One of the first large events under the new guidelines, on Sunday, Sept. 12, is The Austin Chronicle Hot Sauce Festival at South Austin's Far Out Lounge. Although the outdoor event falls under the 2,500-capacity threshold, organizers have decided to implement some of the new guidelines' safety recommendations, including an email screening questionnaire to be sent out to attendees prior to the festival, asking whether they've received a negative COVID-19 test within 72 hours or are fully vaccinated. Ticket sales have also been capped at 2,000. When the Festival was last held in person in 2019, at Fiesta Gardens, the Chronicle applied for its special events permit directly.
Last week, before ACE's release of the new guidelines, anticipated permits for two outdoor events last weekend, Bat Fest and the H-E-B Austin Sunshine Run, were denied amid the ongoing COVID-19 surge. Bat Fest producer Roadway Productions said in a statement, "We are shocked and devastated as this is a huge financial blow and harmful to our reputation as event producers. We know it's also hard on our ticket holders, our vendors, our bands, etc." Roadway owner French Smith told the Chronicle its COVID-19 plan for Bat Fest was approved by APH in July; a city spokesperson said the permit was denied "out of an abundance of caution," citing the Delta variant and strains on medical resources. "These strains can impact the City's delivery of emergency-related services and the provision of City services required to support government functions."
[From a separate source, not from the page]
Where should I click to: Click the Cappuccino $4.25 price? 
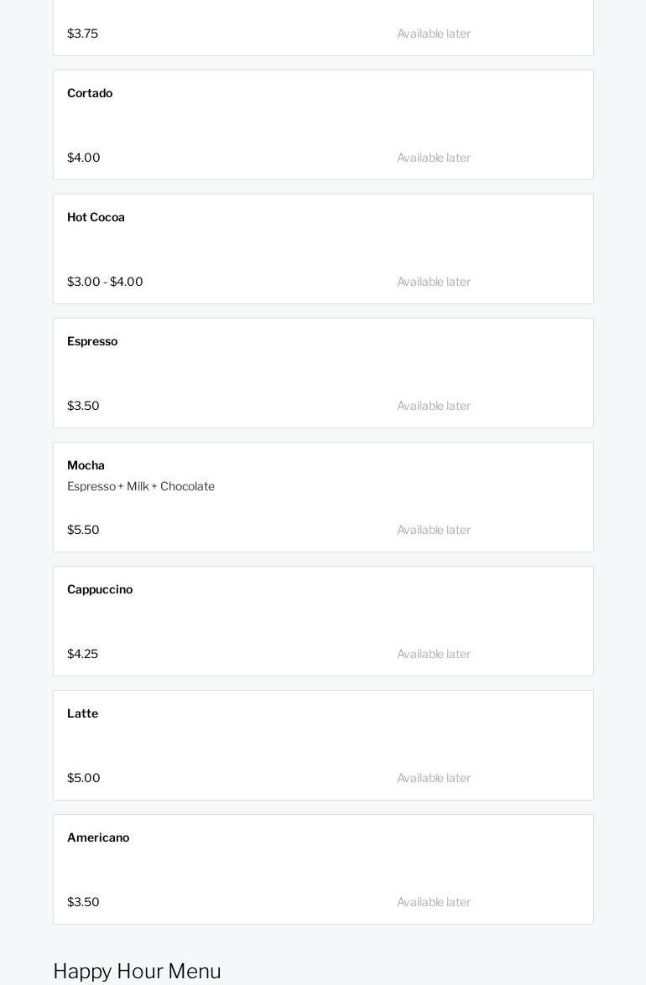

The city's special events ordinance, adopted in 2018 after years of work with event stakeholders, allows ACE broad leeway to deny permit requests that overburden the city's public safety resources. Now, as legal wrangling over local measures to thwart COVID-19 plays out in the courts, Smith asks whether Austin should again seek to limit all large events and gatherings as it did in 2020. "I love all events, but it is not right to shut down one and let the others continue," he said. "What good is that?"